Although he would likely protest the label, Harry McCawley was in real terms an educator.
Having known Harry for a number of years as a local history buff and being a Columbus native myself, I enjoyed Harry’s newspaper stories of colorful people and events, many of which I recalled as part of my early life.
So, when Harry called me in 1994 at my work at Columbus East High School to find a teacher to lead a student research project, I could tell he was taking his passion for history to a new level of involvement. I told him I would be interested in how the project might work. A few days later he and then-editor John Harmon came to East to outline the envisioned collaboration between The Republic, the Bartholomew Historical Society and a class of 11th grade English students.
The project would challenge 26 to 30 students divided into groups of three or four, with the help of adult mentors, to identify local stories that were an important part of Columbus’ earlier decades when we were a smaller town with close-knit families with common — although not always squeaky clean — values.
My role was to facilitate the work by getting approval to have students leave school (with supervision), find their topic in the archives of the newspaper clip files and the records of the Bartholomew County Historical Society. We had no luxury of Internet searching in those days. The major piece was to locate interview subjects who would give the resulting papers the real flavor of journalistic investigation. The culminating event would be a community presentation of the research.

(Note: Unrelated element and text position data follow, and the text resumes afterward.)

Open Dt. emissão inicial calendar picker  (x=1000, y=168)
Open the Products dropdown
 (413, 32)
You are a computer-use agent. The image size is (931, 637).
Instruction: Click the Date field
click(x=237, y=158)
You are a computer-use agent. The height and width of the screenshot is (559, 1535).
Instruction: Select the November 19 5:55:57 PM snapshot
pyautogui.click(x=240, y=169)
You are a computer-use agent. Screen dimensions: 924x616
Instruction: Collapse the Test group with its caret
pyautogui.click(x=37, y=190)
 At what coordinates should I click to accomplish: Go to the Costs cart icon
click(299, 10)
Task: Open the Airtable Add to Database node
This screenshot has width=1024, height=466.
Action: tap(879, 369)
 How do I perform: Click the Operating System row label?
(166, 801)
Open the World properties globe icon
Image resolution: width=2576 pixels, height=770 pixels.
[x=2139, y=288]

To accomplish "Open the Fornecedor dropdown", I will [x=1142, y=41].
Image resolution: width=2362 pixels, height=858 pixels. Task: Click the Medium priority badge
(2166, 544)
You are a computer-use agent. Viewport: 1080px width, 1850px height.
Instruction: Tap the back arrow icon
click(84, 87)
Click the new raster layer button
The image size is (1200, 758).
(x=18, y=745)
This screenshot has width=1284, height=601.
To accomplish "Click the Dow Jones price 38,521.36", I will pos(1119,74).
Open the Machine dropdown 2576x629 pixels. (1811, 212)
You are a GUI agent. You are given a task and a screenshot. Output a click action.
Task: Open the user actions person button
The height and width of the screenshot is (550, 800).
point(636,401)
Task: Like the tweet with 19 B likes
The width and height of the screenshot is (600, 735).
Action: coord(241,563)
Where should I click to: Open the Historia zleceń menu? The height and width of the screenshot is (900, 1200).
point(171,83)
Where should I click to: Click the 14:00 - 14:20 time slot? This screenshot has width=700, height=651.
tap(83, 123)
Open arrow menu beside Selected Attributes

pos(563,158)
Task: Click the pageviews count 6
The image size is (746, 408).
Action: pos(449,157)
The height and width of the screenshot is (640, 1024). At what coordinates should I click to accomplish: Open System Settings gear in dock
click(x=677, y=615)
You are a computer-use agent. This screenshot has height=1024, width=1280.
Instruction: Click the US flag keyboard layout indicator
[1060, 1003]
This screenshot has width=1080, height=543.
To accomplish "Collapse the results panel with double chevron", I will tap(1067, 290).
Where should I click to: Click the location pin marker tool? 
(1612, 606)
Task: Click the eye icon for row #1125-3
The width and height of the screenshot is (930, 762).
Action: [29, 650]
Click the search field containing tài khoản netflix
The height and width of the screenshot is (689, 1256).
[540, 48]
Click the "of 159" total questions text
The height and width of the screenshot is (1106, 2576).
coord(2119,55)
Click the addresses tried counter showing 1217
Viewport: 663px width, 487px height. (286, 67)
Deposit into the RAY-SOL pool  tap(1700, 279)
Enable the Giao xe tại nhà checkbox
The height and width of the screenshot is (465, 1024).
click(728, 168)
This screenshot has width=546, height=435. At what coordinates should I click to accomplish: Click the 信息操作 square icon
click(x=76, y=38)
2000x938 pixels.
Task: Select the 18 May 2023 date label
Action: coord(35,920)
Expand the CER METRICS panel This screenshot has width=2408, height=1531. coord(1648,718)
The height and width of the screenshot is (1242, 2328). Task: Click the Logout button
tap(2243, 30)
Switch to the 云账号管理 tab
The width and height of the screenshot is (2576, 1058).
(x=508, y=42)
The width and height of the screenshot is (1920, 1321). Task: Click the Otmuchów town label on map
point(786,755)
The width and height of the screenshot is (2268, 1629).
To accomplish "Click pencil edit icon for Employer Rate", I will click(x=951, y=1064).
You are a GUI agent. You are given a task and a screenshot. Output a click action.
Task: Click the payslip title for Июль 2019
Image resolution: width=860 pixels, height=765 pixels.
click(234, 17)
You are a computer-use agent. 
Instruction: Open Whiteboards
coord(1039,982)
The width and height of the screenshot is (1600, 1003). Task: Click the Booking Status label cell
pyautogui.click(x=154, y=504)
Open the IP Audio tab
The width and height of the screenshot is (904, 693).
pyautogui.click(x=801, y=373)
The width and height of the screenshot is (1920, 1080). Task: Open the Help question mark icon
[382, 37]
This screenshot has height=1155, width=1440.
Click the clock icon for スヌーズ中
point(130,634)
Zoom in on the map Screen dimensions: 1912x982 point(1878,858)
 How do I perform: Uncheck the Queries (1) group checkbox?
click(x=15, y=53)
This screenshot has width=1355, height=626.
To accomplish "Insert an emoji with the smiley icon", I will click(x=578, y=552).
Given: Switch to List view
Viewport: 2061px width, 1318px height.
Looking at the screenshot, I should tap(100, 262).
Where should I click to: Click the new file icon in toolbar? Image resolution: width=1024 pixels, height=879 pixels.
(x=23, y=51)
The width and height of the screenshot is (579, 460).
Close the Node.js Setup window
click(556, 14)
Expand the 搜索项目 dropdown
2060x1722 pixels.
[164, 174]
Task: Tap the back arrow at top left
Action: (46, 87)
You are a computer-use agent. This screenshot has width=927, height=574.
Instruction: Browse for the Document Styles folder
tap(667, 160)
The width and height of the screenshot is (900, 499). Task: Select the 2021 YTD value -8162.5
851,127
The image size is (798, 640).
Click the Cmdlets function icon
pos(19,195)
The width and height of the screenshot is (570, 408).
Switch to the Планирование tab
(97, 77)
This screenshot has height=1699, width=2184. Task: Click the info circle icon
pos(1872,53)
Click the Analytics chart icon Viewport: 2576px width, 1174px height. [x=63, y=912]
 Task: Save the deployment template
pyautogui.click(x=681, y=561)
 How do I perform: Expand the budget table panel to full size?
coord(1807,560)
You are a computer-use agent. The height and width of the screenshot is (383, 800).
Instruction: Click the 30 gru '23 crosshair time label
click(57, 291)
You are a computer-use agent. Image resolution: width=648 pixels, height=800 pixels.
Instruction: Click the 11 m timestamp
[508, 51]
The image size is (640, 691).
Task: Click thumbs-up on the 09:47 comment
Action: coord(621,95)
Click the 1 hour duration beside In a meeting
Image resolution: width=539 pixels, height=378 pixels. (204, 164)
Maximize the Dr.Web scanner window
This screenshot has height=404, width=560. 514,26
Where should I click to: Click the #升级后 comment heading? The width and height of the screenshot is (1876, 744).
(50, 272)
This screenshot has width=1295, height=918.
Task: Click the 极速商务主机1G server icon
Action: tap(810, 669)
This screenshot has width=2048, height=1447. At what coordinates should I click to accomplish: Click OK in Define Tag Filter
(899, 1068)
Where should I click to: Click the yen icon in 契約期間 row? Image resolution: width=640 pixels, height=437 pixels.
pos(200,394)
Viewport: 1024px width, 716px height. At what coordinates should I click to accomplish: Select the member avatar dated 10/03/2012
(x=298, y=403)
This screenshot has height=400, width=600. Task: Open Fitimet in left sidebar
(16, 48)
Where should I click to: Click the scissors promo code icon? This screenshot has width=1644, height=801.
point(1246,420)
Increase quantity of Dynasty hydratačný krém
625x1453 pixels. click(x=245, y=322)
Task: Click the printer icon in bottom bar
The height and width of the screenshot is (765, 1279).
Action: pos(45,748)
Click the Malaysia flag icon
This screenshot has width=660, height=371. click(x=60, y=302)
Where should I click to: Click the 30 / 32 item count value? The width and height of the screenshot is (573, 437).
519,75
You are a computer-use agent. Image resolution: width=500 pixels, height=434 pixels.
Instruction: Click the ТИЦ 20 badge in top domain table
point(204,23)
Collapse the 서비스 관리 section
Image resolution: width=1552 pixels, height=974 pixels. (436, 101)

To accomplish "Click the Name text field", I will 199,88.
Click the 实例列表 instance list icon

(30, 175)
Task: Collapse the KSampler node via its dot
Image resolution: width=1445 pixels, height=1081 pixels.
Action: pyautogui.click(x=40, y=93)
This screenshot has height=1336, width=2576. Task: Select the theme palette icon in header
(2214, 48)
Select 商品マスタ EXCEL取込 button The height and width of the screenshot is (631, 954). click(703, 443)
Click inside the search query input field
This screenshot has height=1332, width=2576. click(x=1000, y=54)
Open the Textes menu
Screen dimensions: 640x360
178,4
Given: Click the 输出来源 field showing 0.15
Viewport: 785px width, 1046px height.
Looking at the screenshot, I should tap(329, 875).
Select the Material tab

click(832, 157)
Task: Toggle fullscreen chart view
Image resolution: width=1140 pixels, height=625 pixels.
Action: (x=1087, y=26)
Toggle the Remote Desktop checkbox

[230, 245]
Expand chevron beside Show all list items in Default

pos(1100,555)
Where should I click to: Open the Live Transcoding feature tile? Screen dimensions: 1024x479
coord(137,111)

We all agreed to take the risk and jump in with vigor. Harry was the resource for any void we needed to fill in. He was a magician in finding people who knew first-hand accounts of the history the students were chasing down. He sent them to Sam Simmermaker to get the details about the building of Memorial Gym, to Henry Blessing to relate the era of the Francis Comfort Children’s Home, to Naomi Jackson to tell what she as a block captain did to enforce blackouts during World War II air raid drills. So many knowledgeable people told their personal stories to a wide-eyed, often incredulous generation that Harry wanted to educate.
For four years between 1994 and 1997, Harry, along with colleagues at the newspaper, the Historical Society, a supportive Columbus East Principal Phil Houston and scores of storytellers in our town gave a whole crop of young learners an experience they could not get from a book in the classroom. Harry’s idea to capture local history by loosening the bonds of traditional learning showed us he knew how to educate.